→ Text section
A presently preferred embodiment of a four-roll yarn feed module is shown in FIGS. 6-9, wherein in FIG. 6A a servo motor 438 is received on one side of a mounting plate 435 and on the opposite side a driven sprocket 439 interfaces with preferably two of the four yarn feed drive rolls 436,437,446,447 on their teethed peripheries 440 that are preferably recessed into the surface of mounting plate 435. Yarn feed bolts 445 are utilized to rotatably secure yarn feed rolls 436,437,446,447 to the mounting plate 435 and serve as parallel axes of rotation for said rolls. Each of the yarn feed rolls 436,437,446,447 has a yarn feed surface 441 that may have differing gripping and durability characteristics as desired. The diameter of the yarn feed surface portions of the rolls is less than 1.5 inches and preferably closer to about one inch. This allows for compact construction and relatively low rotational mass to be controlled. If connected, the axes of rotation of the four yarn feed rolls generally correspond to vertices of a rectangle with roll 436 in the top left, roll 437 in the top right, roll 446 in the bottom left, and roll 447 in the bottom right. FIG. 6B provides a side plan view of an assembled yarn feed module from the side with protruding yarn feed rolls.

→ Raw records
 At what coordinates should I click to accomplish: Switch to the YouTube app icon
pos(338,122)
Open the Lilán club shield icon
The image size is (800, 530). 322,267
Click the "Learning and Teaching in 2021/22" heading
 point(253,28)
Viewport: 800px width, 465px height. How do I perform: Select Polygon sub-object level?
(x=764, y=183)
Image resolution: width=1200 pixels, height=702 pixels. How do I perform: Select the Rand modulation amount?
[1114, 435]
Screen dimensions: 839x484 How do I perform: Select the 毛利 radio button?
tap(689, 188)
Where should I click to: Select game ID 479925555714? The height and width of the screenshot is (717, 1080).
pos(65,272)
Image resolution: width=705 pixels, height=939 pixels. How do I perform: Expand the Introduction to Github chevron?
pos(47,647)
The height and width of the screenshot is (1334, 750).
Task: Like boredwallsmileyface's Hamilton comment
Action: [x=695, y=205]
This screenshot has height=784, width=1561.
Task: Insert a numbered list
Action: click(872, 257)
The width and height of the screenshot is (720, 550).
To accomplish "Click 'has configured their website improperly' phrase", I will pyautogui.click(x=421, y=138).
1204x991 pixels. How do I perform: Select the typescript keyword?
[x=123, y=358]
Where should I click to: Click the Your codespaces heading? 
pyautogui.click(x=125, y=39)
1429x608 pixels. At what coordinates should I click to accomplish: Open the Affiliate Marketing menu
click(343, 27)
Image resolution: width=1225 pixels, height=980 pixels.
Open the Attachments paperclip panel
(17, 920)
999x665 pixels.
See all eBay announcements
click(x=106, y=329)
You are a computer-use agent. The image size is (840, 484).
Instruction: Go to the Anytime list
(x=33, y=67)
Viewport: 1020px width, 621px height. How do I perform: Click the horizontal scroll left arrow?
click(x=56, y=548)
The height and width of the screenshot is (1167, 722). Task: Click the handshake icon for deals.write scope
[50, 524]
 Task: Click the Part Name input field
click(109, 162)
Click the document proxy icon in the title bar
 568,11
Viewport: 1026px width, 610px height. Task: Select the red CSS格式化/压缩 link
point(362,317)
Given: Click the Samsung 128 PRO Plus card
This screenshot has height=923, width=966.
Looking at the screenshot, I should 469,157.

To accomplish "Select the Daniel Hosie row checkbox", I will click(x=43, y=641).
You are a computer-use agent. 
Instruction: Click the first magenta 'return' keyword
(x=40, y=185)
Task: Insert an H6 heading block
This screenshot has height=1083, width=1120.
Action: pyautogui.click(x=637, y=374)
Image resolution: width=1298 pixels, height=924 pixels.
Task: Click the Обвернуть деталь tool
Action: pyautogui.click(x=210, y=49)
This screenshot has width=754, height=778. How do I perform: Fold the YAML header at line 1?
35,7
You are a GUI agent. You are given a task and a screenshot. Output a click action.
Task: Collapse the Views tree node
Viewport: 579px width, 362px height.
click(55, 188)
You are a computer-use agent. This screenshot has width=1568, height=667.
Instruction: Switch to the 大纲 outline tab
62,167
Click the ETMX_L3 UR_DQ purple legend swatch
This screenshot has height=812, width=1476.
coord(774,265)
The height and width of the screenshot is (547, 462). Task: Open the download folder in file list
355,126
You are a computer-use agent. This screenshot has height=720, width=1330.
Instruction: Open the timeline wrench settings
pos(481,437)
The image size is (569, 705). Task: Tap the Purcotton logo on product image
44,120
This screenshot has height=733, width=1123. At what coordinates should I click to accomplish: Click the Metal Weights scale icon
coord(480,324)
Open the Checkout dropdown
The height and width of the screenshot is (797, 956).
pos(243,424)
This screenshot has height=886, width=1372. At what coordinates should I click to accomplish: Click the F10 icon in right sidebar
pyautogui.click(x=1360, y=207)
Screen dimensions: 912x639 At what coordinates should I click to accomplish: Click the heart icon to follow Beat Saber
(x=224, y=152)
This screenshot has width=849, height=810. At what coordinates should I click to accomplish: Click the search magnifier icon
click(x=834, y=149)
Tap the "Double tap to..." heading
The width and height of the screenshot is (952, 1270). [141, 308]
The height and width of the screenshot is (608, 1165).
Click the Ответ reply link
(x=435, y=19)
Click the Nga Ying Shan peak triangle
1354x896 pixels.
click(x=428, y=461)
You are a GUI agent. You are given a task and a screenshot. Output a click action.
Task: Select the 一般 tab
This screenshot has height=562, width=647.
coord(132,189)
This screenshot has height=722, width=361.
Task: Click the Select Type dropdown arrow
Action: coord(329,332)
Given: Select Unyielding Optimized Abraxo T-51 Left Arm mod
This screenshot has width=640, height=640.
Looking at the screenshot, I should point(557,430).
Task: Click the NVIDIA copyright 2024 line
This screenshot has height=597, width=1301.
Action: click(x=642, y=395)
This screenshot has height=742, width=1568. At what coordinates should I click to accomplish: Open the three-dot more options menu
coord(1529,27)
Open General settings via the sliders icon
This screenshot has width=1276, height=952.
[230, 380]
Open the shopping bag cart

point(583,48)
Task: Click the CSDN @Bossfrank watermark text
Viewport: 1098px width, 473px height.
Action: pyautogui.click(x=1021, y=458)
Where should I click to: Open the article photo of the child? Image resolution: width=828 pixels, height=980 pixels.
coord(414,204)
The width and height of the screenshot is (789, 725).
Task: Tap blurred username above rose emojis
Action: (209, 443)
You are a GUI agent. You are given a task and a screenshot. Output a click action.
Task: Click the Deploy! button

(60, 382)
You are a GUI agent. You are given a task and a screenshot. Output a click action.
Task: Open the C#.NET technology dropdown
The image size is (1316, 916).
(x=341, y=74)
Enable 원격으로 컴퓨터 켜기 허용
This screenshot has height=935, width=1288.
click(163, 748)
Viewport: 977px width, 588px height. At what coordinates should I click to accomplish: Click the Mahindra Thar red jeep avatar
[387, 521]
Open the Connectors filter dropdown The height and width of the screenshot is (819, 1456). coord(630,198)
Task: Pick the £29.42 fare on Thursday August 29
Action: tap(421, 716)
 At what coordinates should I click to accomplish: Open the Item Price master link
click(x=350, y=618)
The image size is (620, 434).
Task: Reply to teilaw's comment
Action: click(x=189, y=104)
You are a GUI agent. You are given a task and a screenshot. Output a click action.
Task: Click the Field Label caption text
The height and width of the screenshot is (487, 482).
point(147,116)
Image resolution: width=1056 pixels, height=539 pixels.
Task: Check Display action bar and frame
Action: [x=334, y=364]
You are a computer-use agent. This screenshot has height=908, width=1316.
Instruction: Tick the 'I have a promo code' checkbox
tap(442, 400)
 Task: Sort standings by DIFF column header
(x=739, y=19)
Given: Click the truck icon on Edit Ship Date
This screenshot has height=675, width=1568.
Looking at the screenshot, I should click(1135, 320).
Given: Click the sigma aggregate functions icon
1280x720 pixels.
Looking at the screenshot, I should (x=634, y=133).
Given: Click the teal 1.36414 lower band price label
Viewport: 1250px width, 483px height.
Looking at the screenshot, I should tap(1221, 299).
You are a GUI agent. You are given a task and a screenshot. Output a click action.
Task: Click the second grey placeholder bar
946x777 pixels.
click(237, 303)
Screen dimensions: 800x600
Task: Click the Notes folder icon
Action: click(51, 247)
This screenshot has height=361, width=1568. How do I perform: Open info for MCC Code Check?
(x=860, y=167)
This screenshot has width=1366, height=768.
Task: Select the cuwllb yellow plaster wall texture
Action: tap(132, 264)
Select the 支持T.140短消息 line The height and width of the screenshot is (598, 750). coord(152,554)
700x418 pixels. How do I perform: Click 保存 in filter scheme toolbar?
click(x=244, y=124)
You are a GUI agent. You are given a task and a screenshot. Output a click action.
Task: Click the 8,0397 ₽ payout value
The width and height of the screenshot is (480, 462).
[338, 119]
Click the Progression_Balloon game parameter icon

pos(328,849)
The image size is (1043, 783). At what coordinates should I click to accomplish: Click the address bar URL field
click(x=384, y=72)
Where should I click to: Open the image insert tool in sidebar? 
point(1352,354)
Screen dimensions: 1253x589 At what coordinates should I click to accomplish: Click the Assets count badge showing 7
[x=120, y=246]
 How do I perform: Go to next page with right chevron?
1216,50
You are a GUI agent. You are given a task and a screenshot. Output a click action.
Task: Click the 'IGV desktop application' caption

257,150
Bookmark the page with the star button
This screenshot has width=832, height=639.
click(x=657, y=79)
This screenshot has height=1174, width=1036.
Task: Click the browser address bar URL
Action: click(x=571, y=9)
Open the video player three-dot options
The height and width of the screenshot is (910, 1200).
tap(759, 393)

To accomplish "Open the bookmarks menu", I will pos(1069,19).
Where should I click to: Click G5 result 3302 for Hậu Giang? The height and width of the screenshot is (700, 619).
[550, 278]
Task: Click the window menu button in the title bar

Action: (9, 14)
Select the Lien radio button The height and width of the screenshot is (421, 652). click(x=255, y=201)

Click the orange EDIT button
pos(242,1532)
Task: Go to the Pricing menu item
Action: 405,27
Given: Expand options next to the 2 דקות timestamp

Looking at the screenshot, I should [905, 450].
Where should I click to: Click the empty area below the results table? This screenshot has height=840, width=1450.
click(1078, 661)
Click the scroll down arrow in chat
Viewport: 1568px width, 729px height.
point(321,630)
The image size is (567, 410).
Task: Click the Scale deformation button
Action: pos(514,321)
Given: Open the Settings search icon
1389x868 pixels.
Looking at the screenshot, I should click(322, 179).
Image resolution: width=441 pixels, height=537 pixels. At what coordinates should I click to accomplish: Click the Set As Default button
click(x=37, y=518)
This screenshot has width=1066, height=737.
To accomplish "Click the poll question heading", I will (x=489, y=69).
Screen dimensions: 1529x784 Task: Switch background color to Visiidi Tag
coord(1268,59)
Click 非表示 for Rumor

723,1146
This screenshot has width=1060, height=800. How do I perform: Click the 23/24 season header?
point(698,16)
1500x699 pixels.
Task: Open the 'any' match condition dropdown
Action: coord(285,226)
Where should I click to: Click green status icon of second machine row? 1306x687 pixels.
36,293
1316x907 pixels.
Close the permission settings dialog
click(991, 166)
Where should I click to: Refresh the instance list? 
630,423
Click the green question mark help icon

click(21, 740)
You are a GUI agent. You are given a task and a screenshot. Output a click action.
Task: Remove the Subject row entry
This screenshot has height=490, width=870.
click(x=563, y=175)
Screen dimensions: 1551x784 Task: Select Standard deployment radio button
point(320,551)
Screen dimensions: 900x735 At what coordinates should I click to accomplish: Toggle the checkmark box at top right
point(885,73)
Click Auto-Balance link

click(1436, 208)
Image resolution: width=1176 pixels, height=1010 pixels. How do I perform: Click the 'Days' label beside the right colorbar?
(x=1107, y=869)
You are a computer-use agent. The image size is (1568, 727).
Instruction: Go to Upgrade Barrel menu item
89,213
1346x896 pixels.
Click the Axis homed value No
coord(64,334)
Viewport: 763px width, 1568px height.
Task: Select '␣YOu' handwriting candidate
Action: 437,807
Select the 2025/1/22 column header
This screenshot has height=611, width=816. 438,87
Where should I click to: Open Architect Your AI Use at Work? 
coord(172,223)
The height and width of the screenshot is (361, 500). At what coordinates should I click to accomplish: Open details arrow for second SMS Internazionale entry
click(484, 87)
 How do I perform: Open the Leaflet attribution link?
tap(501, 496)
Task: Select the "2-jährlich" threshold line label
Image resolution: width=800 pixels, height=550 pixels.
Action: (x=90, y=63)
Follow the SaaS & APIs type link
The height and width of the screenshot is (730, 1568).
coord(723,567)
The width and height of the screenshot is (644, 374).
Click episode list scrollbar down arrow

→ What is being asked
Carry on the description of the four-roll yarn feed module, starting right after its last sentence.

→ The response
The yarns 416 may be threaded about yarn feed rolls 436,437,446,447 in a variety of ways as shown in FIG. 7. For instance, at the topmost yarn feed module designated A yarn proceeds around the top of yarn feed surface 441 of first yarn feed roll 436 and then rearward and around the bottom yarn feed surfaces 441 of lower yarn feed rolls 446,447 and thence upward and slightly rearward to go around and over the yarn feed surface 441 of yarn feed roll 437 and down to yarn guide 450 typically of ceramic construction. The amount of wrap on this yarn thread configuration is approximately 180° on roll 436, approximately 150° on roll 446, approximately 150° on roll 447 and approximately 270° on roll 437. This in aggregate compromises approximately 750° (25/6^ths π).

The second thread-up, designated B in FIG. 7, shows yarn proceeding beneath the bottom yarn feed surface 441 of lower left yarn feed roll 446 and upward and rearward to encircle much of the yarn feed surface 441 of upper left yarn feed roll 436 and downward and around yarn feed surface 441 beneath lower right yarn feed roll 447 and up and rearward and around yarn feed surface 441 of upper right yarn feed roll 437 so that aggregate wrap is approximately 180° on roll 446, approximately 270° on roll 436 and approximately 210° on roll 447 and approximately 270° on roll 437 to aggregate 930° of wrap (31/6^ths π).

The third alternative threading, designated C, around four yarn feed rolls has yarn 416 passing over the yarn feed surface of 441 of top left roll 436 and down and rearward around and beneath roll 446 and up and over roll 437, while entirely omitting the use of roll 447. In this fashion, the yarn is wrapped around slightly more than 180° of each of rolls 436,446,437 for an aggregate of over 540° (3 π).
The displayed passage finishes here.